Madison, WI – Madisonians lined up to get tested for mercury poisoning today at the Cha Cha hair salon, all wondering just how much of this potent neurotoxin they carry in their bodies.

They have reason to be concerned. One in six women of childbearing age already has enough mercury in her body to put a fetus at risk of developmental disorders and learning disabilities. All of Wisconsin’s lakes rivers and streams have mercury advisories.

Coal-fired power plants emit mercury into our air, where it rains down into our rivers and streams and finds its way to our bodies via contaminated fish. Readily-available, cost-effective pollution controls can cut the mercury coming out of coal-fired power plants by 90 percent and more. Cleaner fuels do not emit any mercury.

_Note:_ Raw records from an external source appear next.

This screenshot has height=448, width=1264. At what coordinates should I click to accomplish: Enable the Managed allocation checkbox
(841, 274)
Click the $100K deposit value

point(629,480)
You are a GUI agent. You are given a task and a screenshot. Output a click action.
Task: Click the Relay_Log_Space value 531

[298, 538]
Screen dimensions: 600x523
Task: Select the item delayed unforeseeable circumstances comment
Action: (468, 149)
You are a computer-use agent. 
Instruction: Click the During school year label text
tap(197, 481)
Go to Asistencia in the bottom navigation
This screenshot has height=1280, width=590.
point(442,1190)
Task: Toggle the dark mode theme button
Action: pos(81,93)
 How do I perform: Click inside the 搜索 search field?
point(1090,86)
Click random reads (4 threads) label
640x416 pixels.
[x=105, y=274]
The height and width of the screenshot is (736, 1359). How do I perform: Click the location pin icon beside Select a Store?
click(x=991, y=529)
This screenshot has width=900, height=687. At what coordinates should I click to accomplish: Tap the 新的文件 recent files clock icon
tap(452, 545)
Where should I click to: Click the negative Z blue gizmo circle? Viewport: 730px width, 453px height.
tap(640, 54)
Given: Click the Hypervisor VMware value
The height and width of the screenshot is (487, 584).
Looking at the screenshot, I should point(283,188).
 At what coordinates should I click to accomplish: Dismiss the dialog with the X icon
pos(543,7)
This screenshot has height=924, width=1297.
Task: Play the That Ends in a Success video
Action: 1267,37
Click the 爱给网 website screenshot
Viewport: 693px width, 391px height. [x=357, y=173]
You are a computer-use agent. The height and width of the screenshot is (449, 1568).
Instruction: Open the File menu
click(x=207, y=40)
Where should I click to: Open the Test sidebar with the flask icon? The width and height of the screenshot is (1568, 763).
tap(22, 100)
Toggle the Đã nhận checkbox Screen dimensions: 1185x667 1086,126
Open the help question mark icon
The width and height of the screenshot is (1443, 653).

“I like fish and I’m angry that I can’t eat it,” explains Kate Spranger, a resident of Madison. “I am a nursing mom and I can’t take the risk of exposing my son to mercury. Why put mercury in the air if you don’t have to?”

Here in Dane County, Madison Gas and Electric’s coal-fired Blount Street Station operates without mercury pollution controls and is the largest source of mercury to our air. It stands in stark contrast to MG&E’s other Madison power plant, the West Campus Cogeneration Facility, that emits no mercury at all.

Madison is exploring options to address pollution from the Blount Street plant. This Monday, December 12, the city of Madison’s Commission on the Environment is holding a public hearing to get input from Madison residents about pollution from the plant. Following short presentations from MG&E, the Sierra Club, the City of Madison Health Department, and the Wisconsin Department of Natural Resources, we will all have a chance to voice our concerns. The hearing will be at 6pm in Room 201 of the City/County Building at 215 Martin Luther King Jr. Blvd.

The Sierra Club is co-sponsoring the testing project with Greenpeace. The test involves cutting a small sample of hair and sending it to an academic laboratory, the Environmental Quality Institute at the University of North Carolina-Asheville, which will process the results. The participant’s data will also be added anonymously to a UNC research study, which will have the largest sample size of any study to date, on the effects of mercury in the U.S. population.

Women who missed the testing event today can purchase a testing kit online for a small non-profit fee at www.sierraclub.org/mercury.